**CONSIGNES DE TRAVAIL**
Convertissez en CSV à deux colonnes, « enonce » et « reponse », les items qui commencent à la ligne contenant « Image resolution: width=400 » et s'arrêtent après la ligne contenant « at that location. ». Prévoyez une ligne par item, chaque champ entre guillemets, les sauts de ligne remplacés par des espaces et sans les images.

**ENREGISTREMENTS**
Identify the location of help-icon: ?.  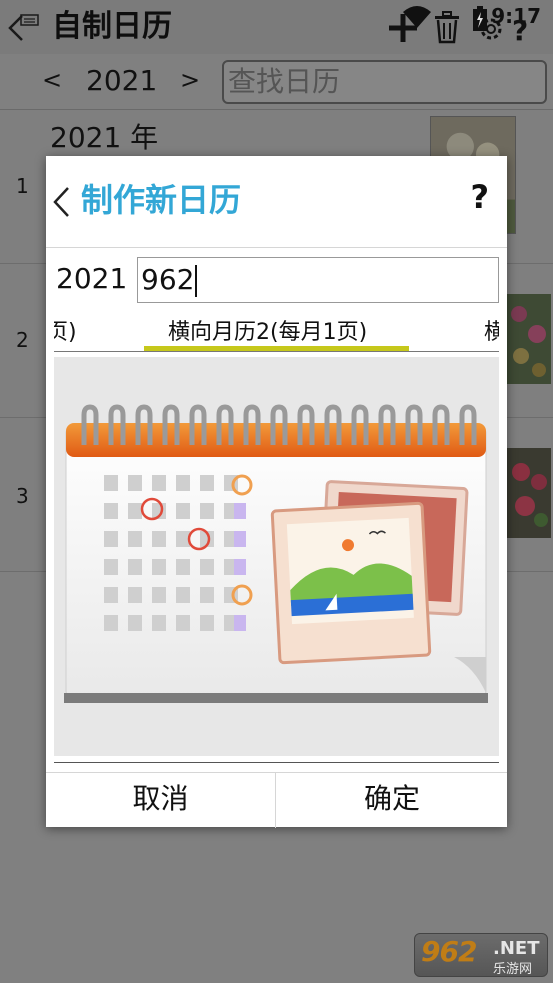
(520, 30).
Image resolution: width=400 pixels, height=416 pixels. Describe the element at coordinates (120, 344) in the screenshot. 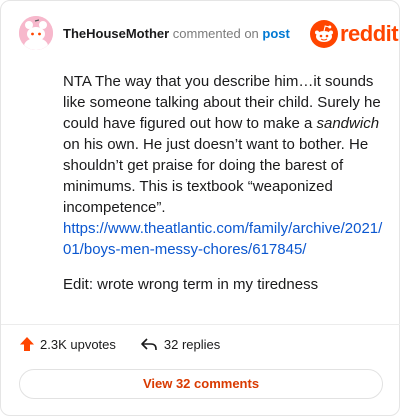

I see `comment-stats: 2.3K upvotes 32 replies` at that location.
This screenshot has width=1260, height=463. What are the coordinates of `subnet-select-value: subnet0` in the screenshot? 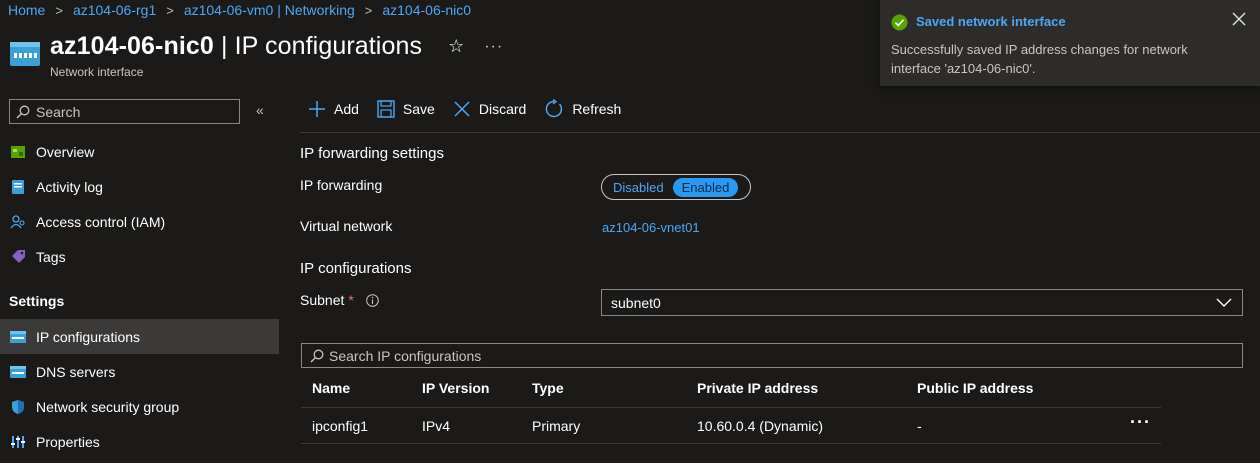 It's located at (636, 302).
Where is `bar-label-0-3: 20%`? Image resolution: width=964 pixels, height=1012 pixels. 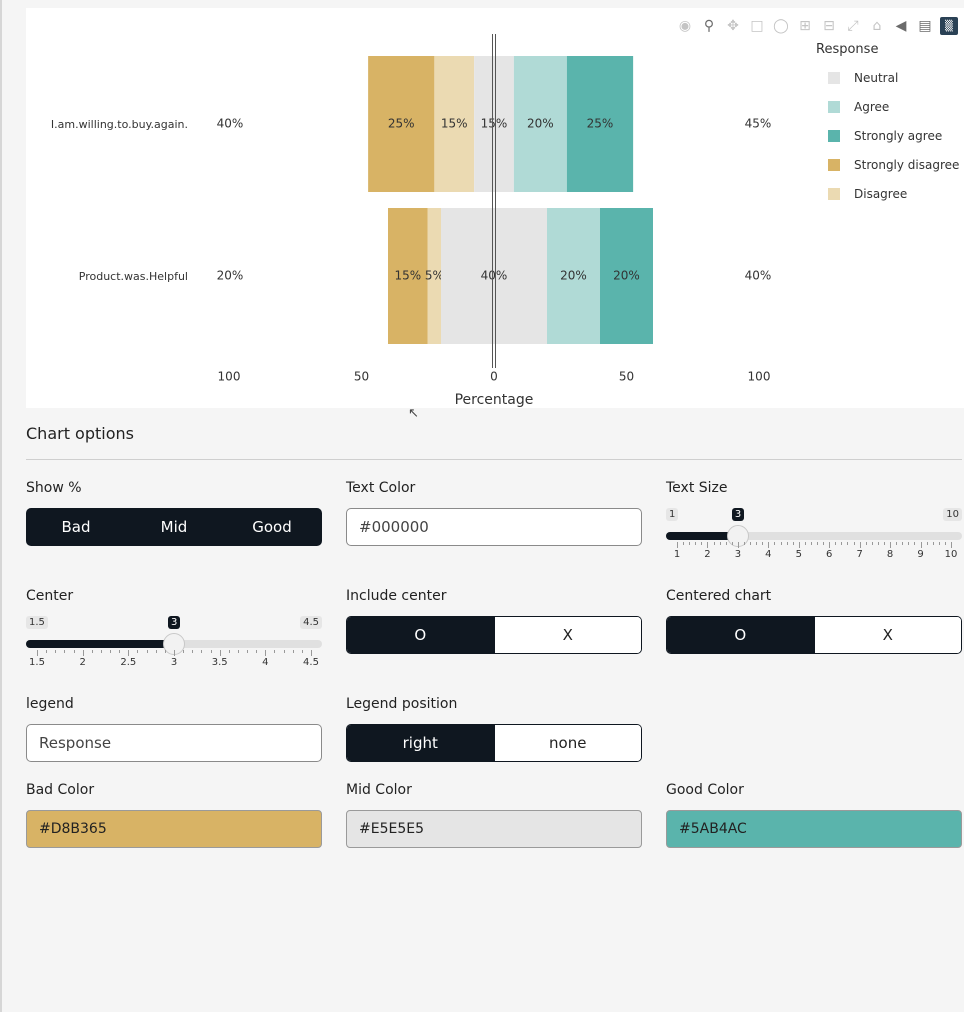 bar-label-0-3: 20% is located at coordinates (540, 124).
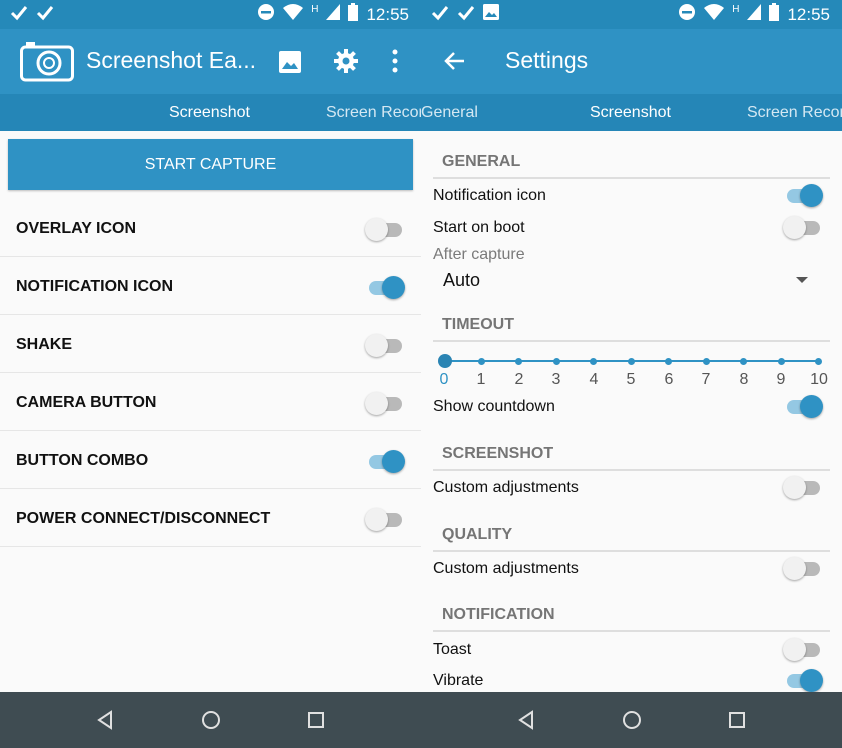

**CORRIGÉ DE L'EXERCICE**
enonce,reponse
"Image resolution: width=400 pixels, height=416 pixels. Describe the element at coordinates (120, 344) in the screenshot.","I see `comment-stats: 2.3K upvotes 32 replies` at that location."